We have a large creek that runs thru the back of our property. Gap bank to bank is 20 ft wide, 9 ft deep, and the creek bed itself is about 9ft wide.  We've got to replace an old fence due to the erosion of the banks and the old posts falling down. We need your best plans for fencing a water gap. This creek usually floods a couple times in the spring...then it is pretty shallow the rest of the year. So...just recently our 6 young heifers..curious young cows...found this spot would get them into the neighbors pasture! So all you cattlemen and fence builders.....we need you to design a water gap fence that will keep this girls at home :cow:


----------



## genebo (Sep 12, 2004)

You didn't say what kind of fence you already have.

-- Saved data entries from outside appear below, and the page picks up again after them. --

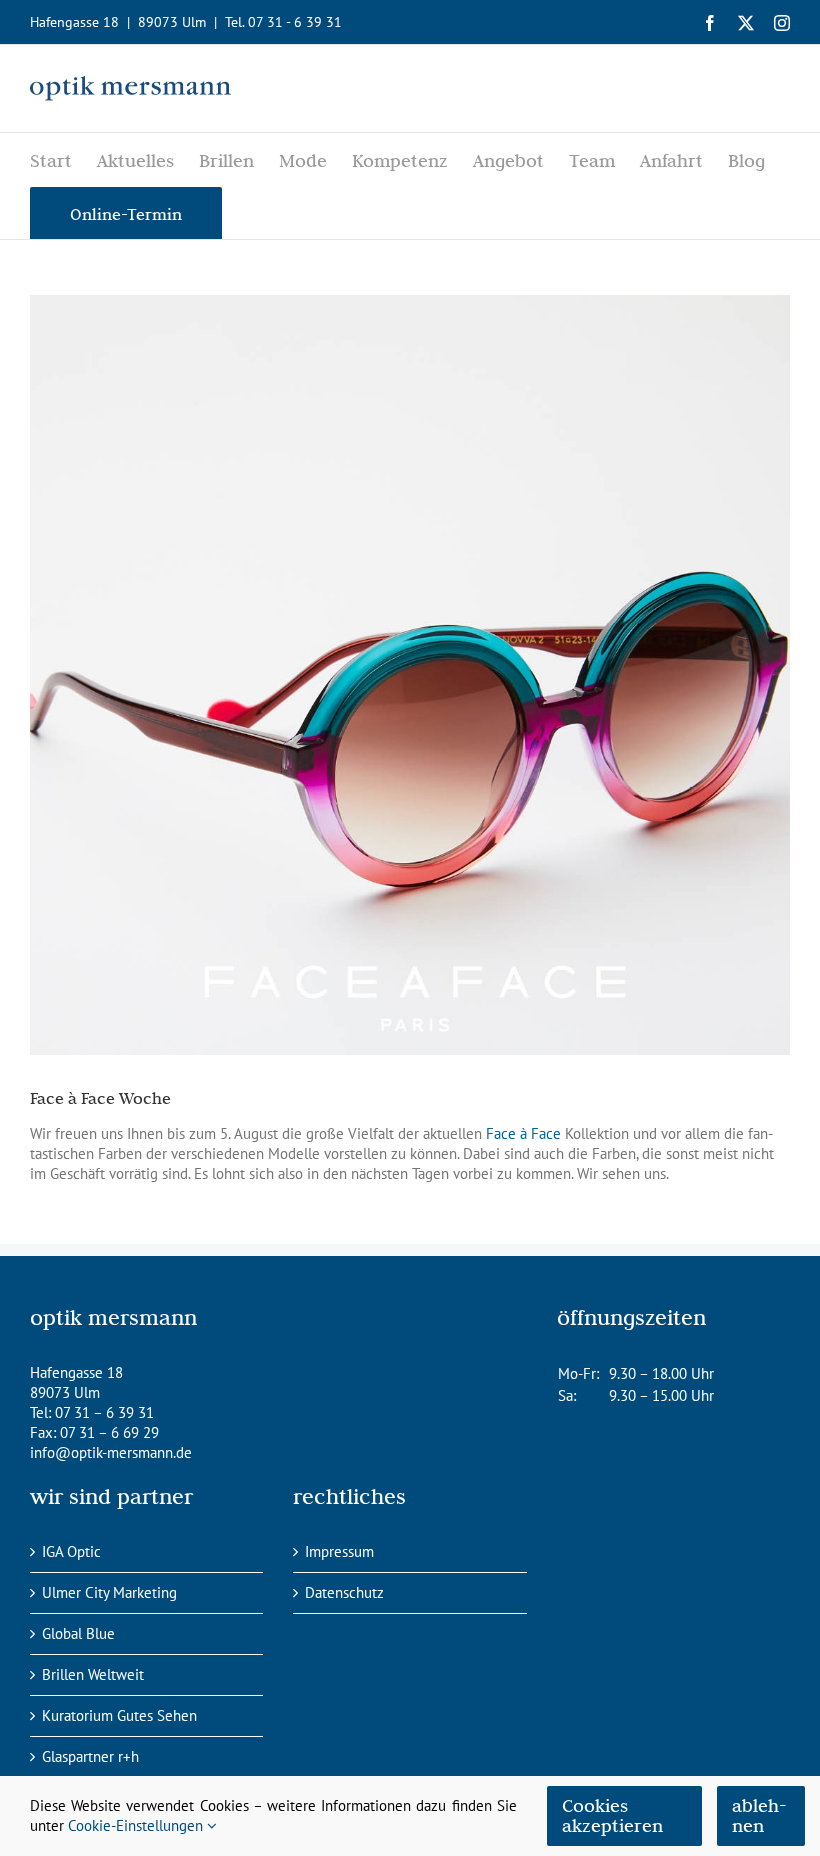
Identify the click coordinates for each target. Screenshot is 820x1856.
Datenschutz (344, 1592)
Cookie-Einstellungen (137, 1825)
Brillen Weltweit (93, 1674)
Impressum (339, 1551)
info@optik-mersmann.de (111, 1452)
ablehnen (759, 1815)
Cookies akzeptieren (612, 1815)
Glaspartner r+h (90, 1756)
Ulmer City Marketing (109, 1592)
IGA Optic (71, 1551)
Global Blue (78, 1633)
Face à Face (523, 1133)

If it's electric then run an additional wire just below the bottom strand. Hang small chains from this wire to make a curtain. Connect this wire to the rest of the fence using a "current limiter", available wherever fencing is sold.

Genebo
Paradise Farm


----------



## BJ (Aug 8, 2004)

Our fence is field fence with metal & wood posts. This old gap fence is a couple strands of cable with hoops of barbed wire hanging from it. Creek bank has eroded and cows can walk around the old fence...and the posts are really leaning in. It all needs to be replaced..but the depth of the bank is 9 feet and 20ft wide.


----------



## tinknal (May 21, 2004)

If practical, it might be easier to sacrifice a little pasture and cross the creek in a spot thats easier to fence.


----------



## 65284 (Sep 17, 2003)

I had the same problem. After fighting it for several years I did what I wish I had done to start. It was a bit costly but it solved the problem. I set and braced two corner posts on each side about 15 feet from each bank, just like it was the terminal end of a fence. I stretched 1/2 inch cable tightly between them about a foot off the ground. I used cable and cable clamps to suspended sections of cattle panel the width of the creek, with the bottom of the panel about 6 inches above the creek bed. I bolted a treated 2X6 along the bottom of the cattle panels, this gives the water something to push against and helps the rig to "float" so most of the trash goes under it. To keep the stock from rubbing against it and going past I drive a couple of stakes in about 6 inches, against and on the downstream side of the panels, if the water gets up very much it easily pushes them out. After the water has subsided it is easy to clear out any trash and reset new stakes. This has worked very well for many years.


----------



## lilsassafrass (May 13, 2002)

We solved the problem 
by suspending a telephone pole by chains from two trees on either side of the creek .. had to go downstream a bout 50 feet .. and back fence along the creekbank to get there... but the pole floats on top of the water .. the cows dont step over it ..water is about 2 feet deep at that spot it lifts in flood stage .. and once in a while we have to pull trash out from around it .. but it has worked pretty well for about 15 years .. if you dont have trees you could erect gate assemblies at that spot for support of the pole and back fence to those ...

paula 
Hyde Park Farm


----------



## Hammer4 (Oct 13, 2005)

The method we have used is the same as already mentioned:

Drive secure post a few feet back on each side, attach a wire cable across from one post to another at the base of the posts, hang cattle ( welded rod/wire ) panel from wire cable. You can use whatever at the bottom to weight it, as mentioned a section of 2x4 or 2x8 works good.


----------



## Countryboy780 (Jan 18, 2018)

Best watergap fence that we have installed is kattle keeper systems. Simple and easy to keep clean.


----------



## Bearfootfarm (Jul 13, 2006)

I'm glad I don't live downstream if your cows have free access to the creek.


----------